#### [Given text]
........
Therefore, in any elected or appointed capacity by which I may have the honor of serving our fellow citizens in these United States, I the undersigned do hereby solemnly vow* to honor and to cherish, to defend and to uphold, the Institution of Marriage as only between one man and one woman. I vow to do so through my:
  • Personal fidelity to my spouse.
  • Respect for the marital bonds of others.
  • Official fidelity to the U.S. Constitution, supporting the elevation of none but faithful constitutionalists as judges or justices.
  • Vigorous opposition to any redefinition of the Institution of Marriage – faithful monogamy between one man and one woman – through statutory-, bureaucratic-, or court-imposed recognition of intimate unions which are bigamous, polygamous, polyandrous, same-sex, etc.
  • Recognition of the overwhelming statistical evidence that married people enjoy better health, better sex, longer lives, greater financial stability, and that children raised by a mother and a father together experience better learning, less addiction, less legal trouble, and less extramarital pregnancy.
  • Support for prompt reform of uneconomic, anti-marriage aspects of welfare policy, tax policy, and marital/divorce law, and extended “second chance” or “cooling-off” periods for those seeking a “quickie divorce.”
  • Earnest, bona fide legal advocacy for the Defense of Marriage Act (DOMA) at the federal and state levels.
  • Steadfast embrace of a federal Marriage Amendment to the U.S. Constitution which protects the definition of marriage as between one man and one woman in all of the United States.
  • Humane protection of women and the innocent fruit of conjugal intimacy – our next generation of American children – from human trafficking, sexual slavery, seduction into promiscuity, and all forms of pornography and prostitution, infanticide, abortion and other types of coercion or stolen innocence.
........
#### [Supplied material]
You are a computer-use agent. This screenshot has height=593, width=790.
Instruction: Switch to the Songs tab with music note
........
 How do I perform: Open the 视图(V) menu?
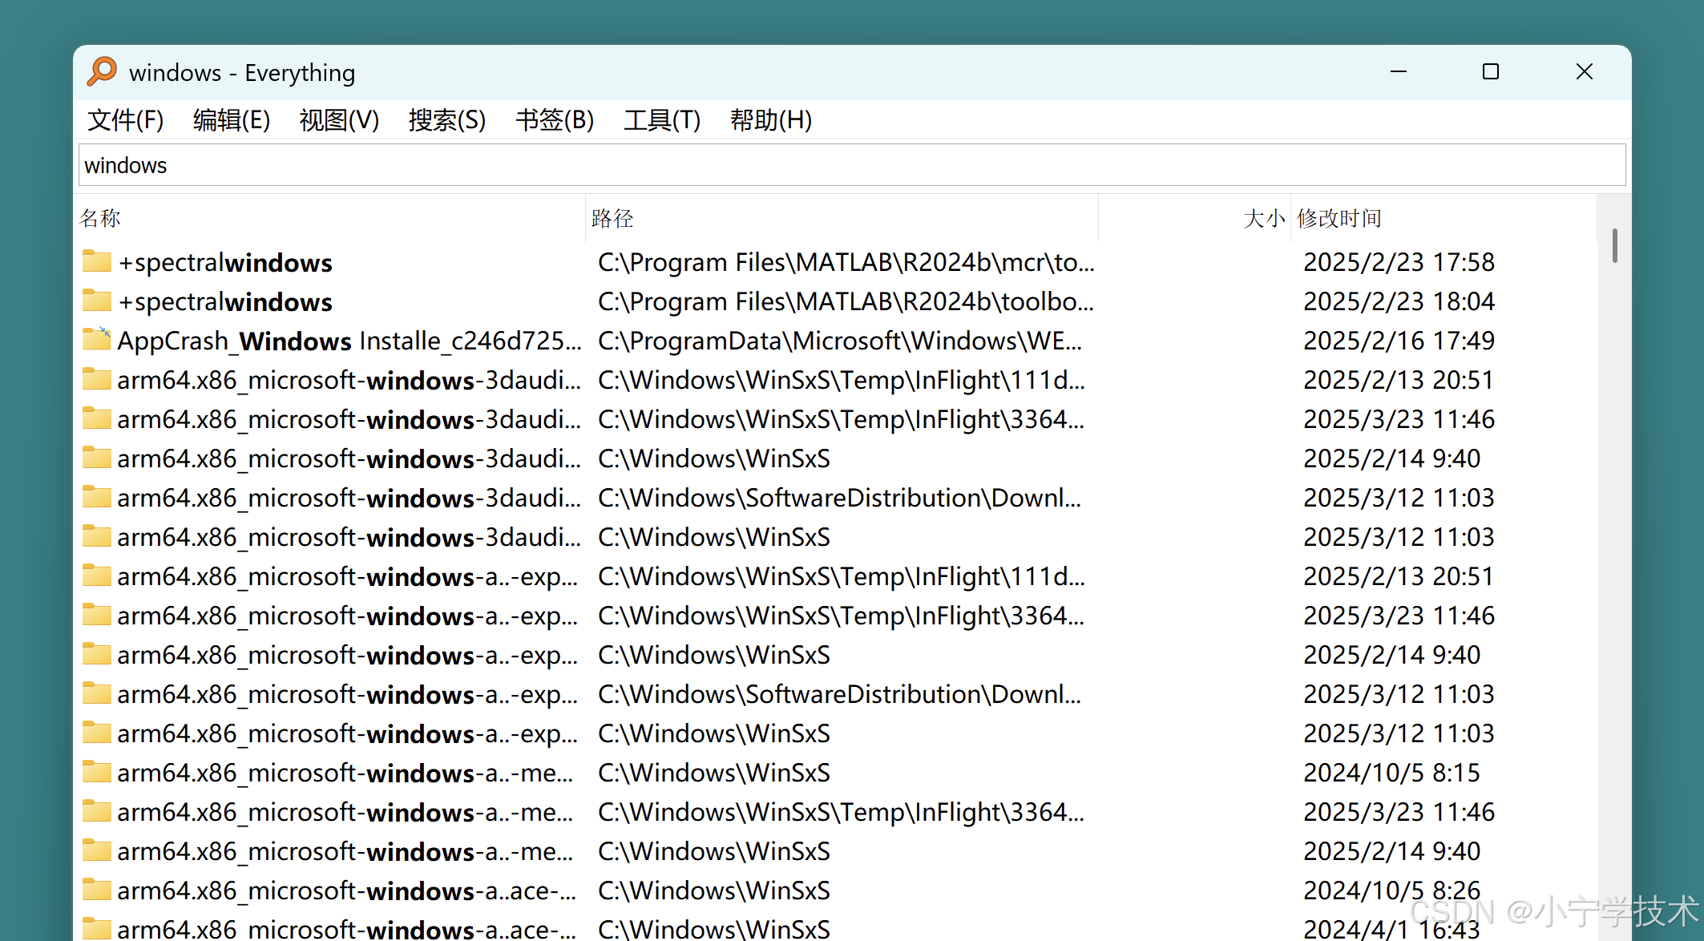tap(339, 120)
........
#### [Task requirements]
Copy out the stretch of the marriage pledge above from "Therefore, in any" through "bonds of others.".

#### [Answer for this exercise]
Therefore, in any elected or appointed capacity by which I may have the honor of serving our fellow citizens in these United States, I the undersigned do hereby solemnly vow* to honor and to cherish, to defend and to uphold, the Institution of Marriage as only between one man and one woman. I vow to do so through my:
  • Personal fidelity to my spouse.
  • Respect for the marital bonds of others.